I am working with a set of ~1000 large (700MB+) CSVs containing GPS data. The timestamps are currently in the UTC timezone, and I would like to change them to PST.
I wrote a Python script to parse the file, update the two timestamp fields with the correct value, and then write them to file. Originally I wanted to minimize the number of disk writes, so on each line I appended the updated line to a string. At then end, I did one big write to the file. This works as expected with small files, but hangs with large files.
I then changed the script to write to the file as each line is processed.
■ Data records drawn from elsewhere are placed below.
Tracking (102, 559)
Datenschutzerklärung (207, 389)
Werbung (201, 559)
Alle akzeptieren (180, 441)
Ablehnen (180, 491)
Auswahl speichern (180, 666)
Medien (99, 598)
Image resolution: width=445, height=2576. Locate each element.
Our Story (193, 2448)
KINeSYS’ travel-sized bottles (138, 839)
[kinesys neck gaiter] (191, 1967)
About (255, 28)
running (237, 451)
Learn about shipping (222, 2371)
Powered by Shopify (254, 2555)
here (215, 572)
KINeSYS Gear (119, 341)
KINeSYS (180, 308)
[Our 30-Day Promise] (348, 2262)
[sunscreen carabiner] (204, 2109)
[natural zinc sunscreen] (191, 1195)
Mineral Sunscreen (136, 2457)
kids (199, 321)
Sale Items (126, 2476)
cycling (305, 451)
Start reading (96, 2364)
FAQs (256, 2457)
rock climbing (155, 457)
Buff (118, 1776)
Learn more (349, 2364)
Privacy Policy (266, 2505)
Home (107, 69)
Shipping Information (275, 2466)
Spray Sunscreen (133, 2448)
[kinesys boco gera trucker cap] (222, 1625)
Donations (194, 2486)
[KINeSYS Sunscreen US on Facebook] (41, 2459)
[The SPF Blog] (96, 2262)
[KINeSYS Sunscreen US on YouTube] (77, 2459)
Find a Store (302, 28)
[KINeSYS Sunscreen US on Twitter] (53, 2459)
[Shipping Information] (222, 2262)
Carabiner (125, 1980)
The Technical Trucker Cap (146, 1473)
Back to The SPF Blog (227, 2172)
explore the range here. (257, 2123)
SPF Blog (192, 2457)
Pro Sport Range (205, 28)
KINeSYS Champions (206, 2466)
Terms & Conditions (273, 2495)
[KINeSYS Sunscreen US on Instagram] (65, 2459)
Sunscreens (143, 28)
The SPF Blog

This works, and does not hang.
How come the first solution does not work with large files, and is there a better way to do it than writing the file one line at a time?
Building a large string:
def correct(d, s):
# given a directory and a filename, corrects for timezone
file = open(os.path.dirname(os.path.realpath(sys.argv[0])) + separator() + d + separator() + s)
contents = file.read().splitlines()
header = contents[0]
corrected_contents = header + '\n'
for line in contents[1:]:
values = line.split(',')
sample_date = correct_time(values[1])
system_date = correct_time(values[-1])
values[1] = sample_date
values[-1] = system_date
corrected_line = ','.join(map(str, values)) + '\n'
corrected_contents += corrected_line
corrected_file = os.path.dirname(os.path.realpath(sys.argv[0])) + separator() + d + separator() + "corrected_" + s
with open (corrected_file, 'w') as text_file:
text_file.write(corrected_contents)
return corrected_file
Writing each line:
def correct(d, s):
# given a directory and a filename, corrects for timezone
file = open(os.path.dirname(os.path.realpath(sys.argv[0])) + separator() + d + separator() + s)
contents = file.read().splitlines()
header = contents[0]
corrected_file = os.path.dirname(os.path.realpath(sys.argv[0])) + separator() + d + separator() + "corrected_" + s
with open (corrected_file, 'w') as text_file:
text_file.write(header + '\n')
for line in contents[1:]:
values = line.split(',')
sample_date = correct_time(values[1])
system_date = correct_time(values[-1])
values[1] = sample_date
values[-1] = system_date
corrected_line = ','.join(map(str, values)) + '\n'
text_file.write(corrected_line)
return corrected_file